Here is his hall of infamy in this department:
- Gardiner Expressway (Toronto)
- I-278/Brooklyn-Queens Expressway (BQE) (Brooklyn Heights)
- I-5 (Portland)
- Storrow Drive (Boston)
- I-5 (Sacramento)
- I-787 (Albany)
- I-64 (Louisville)
- I-76 (Philadelphia)
- I-95 (Philly)
- I-5 (San Diego)
- I-705 (Tacoma)
- FDR Drive (New York)
- I-190 (Buffalo)
- I-580 (Berkeley / East Bay)
- I-376 (Pittsburgh)
- DuSable Lake Shore Drive (Chicago)
- I-91 (Hartford)
- I-293 (Manchester)
- I-25 (Denver)
- Hwy 315 (Columbus)
Delehany saves the worst for last, DuSable Lake Shore Drive. “It sounds like it could be some sort of avenue,” he says. “Eh, it’s a drive, not a highway. But make no mistake, outside of the short segment where it takes place [by] Millenium and Grant parks, that’s the freeway. What does it set [Dusable] Lake Shore Drive over the top is land use only. A fantastic green belt of beaches and parks, up and down the coast on the east side of the road, and huge density and great views on the west side. It runs practically the entire length of the city, almost all on a slope, as if to increase the noise, air pollution and physical barrier from the shore of the lake.’

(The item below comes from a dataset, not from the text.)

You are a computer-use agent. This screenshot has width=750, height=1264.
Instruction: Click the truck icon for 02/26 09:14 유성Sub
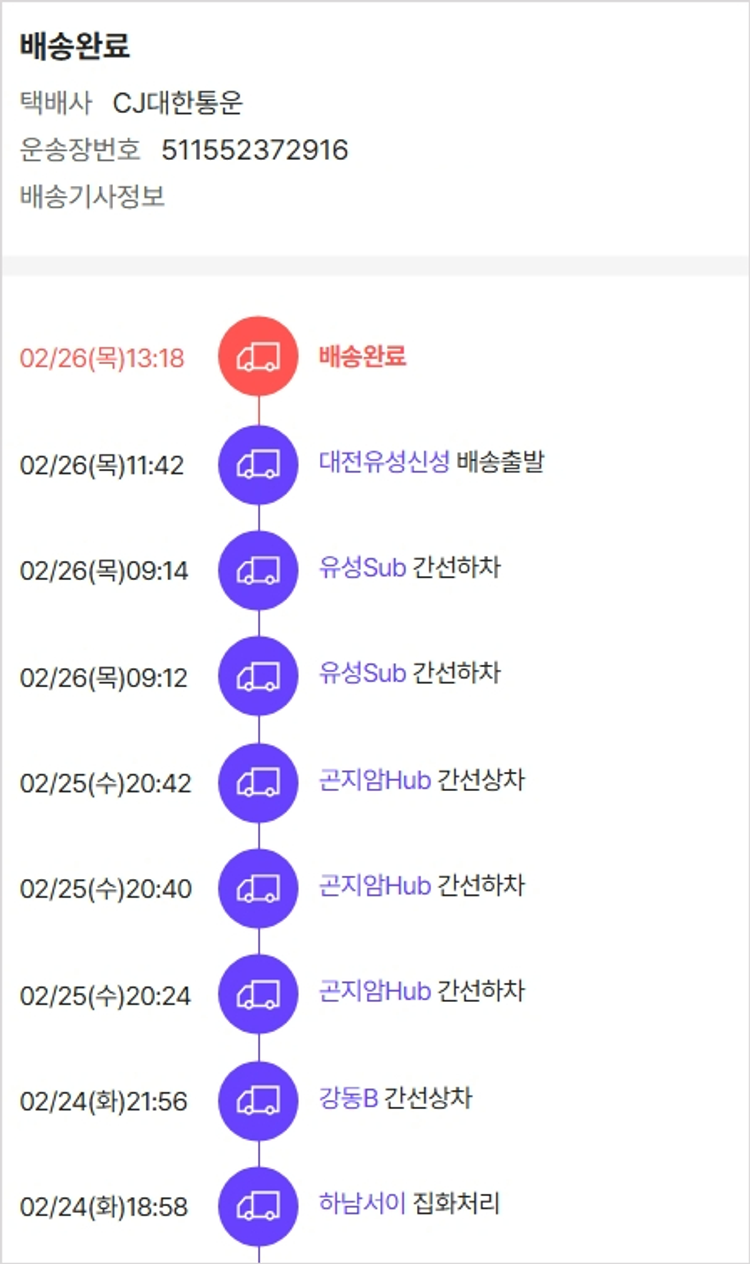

He notes that occasional tunnels under the highway give pedestrians and cyclists access to the coast. “I don’t know who’s going to be excited about using it.”
“Chicagoans, consider, not exist [DuSable] Does Lake Shore Drive bother you?” Delehany asks. “Or are you just kind of convinced it’s not that bad? I’m interested in the opinions of the people who have to live with it.”
The good news is that we don’t work live with eight lanes of car traffic. The North DuSable Lake Shore Drive reconstruction project could result in two of the eight lanes being converted to bus-only lanes — if enough residents make it clear that’s our preference. And many advocates are pushing for a bolder vision of transforming the drive into people-surfaced boulevards, with excess mixed-traffic lanes turned into more space for transit, walking, biking and green space.
It is high time that the people of Chicago stop allowing our massive lakefront highway to serve as a national embarrassment to our city.